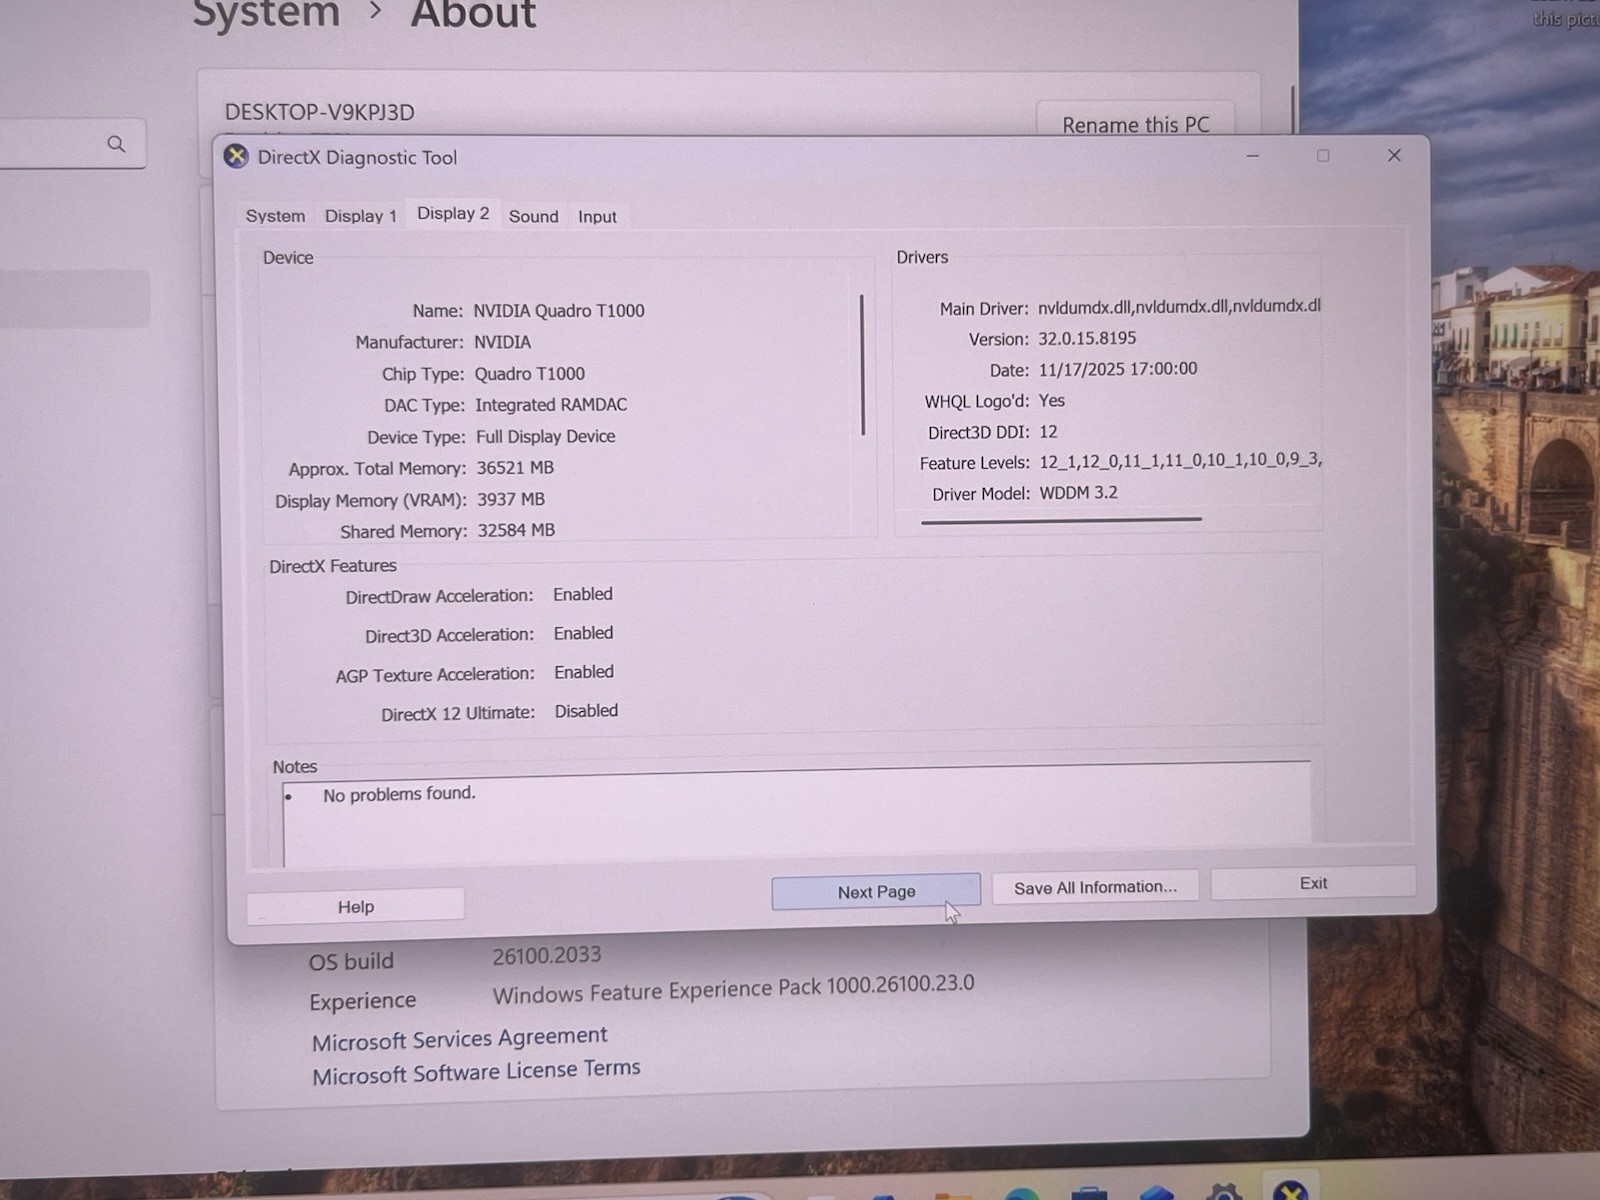The height and width of the screenshot is (1200, 1600).
Task: Launch Microsoft Edge from the taskbar
Action: 1021,1194
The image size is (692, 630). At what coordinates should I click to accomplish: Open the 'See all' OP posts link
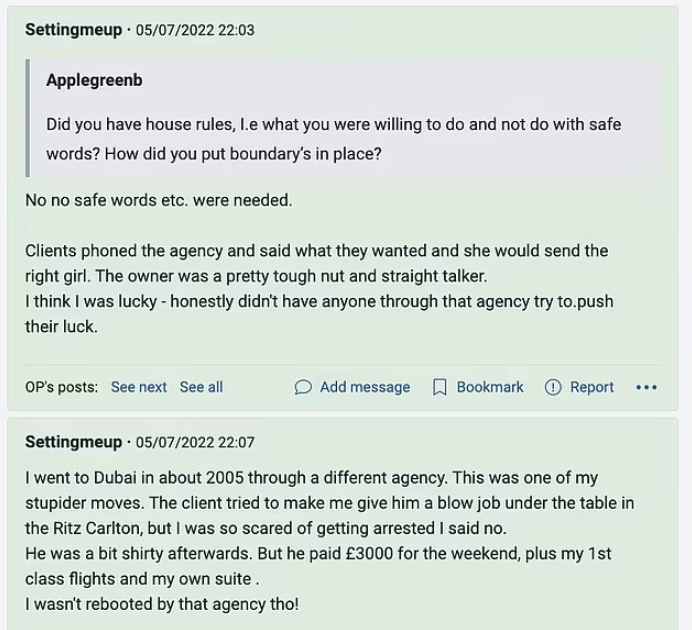coord(201,387)
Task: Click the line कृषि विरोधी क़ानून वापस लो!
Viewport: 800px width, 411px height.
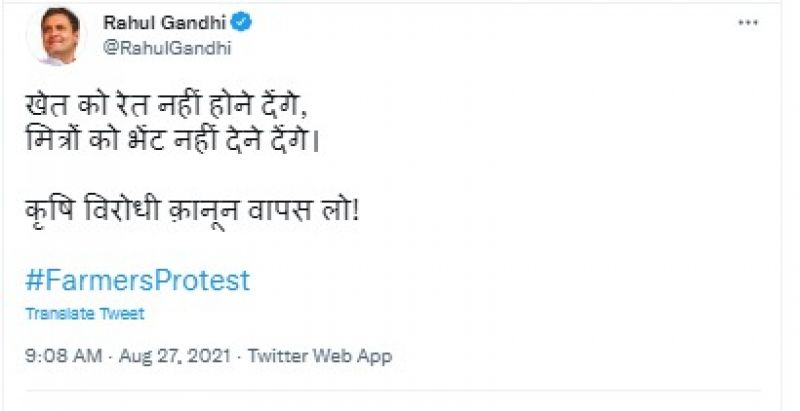Action: tap(191, 212)
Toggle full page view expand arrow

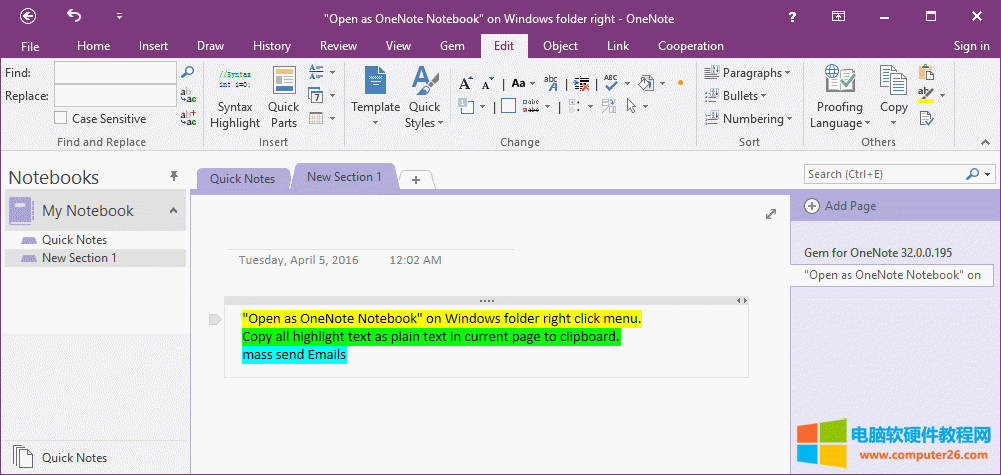tap(771, 214)
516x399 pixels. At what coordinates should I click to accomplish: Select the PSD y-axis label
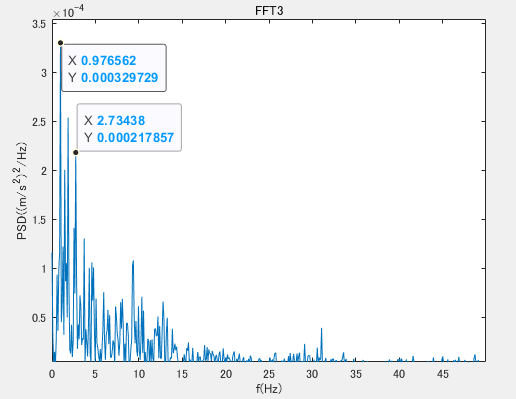pyautogui.click(x=22, y=191)
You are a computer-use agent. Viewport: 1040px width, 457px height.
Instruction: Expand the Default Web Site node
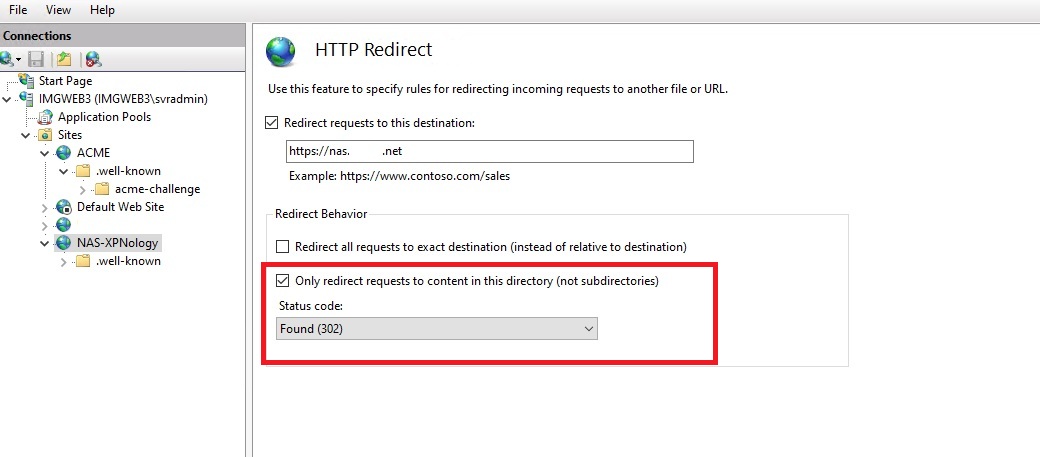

:: Task description ::
Once the line holding "Viewport: 800px width, 411px height." is found, set down that line and every line after it, exactly, through the last line of the records above, omitting pictures.

:: Exercise solution ::
Viewport: 800px width, 411px height.
Action: tap(191, 212)
Toggle full page view expand arrow

tap(771, 214)
516x399 pixels. At what coordinates should I click to accomplish: Select the PSD y-axis label
pyautogui.click(x=22, y=191)
You are a computer-use agent. Viewport: 1040px width, 457px height.
Instruction: Expand the Default Web Site node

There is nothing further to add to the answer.